### Exercise description
Copy each of the records below line for line, with nothing changed.

### Dataset rows
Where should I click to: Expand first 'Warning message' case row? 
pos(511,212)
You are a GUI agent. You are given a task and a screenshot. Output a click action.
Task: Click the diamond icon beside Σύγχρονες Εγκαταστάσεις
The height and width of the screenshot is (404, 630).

### Correct output
Where should I click to: Expand first 'Warning message' case row? 
pos(511,212)
You are a GUI agent. You are given a task and a screenshot. Output a click action.
Task: Click the diamond icon beside Σύγχρονες Εγκαταστάσεις
The height and width of the screenshot is (404, 630).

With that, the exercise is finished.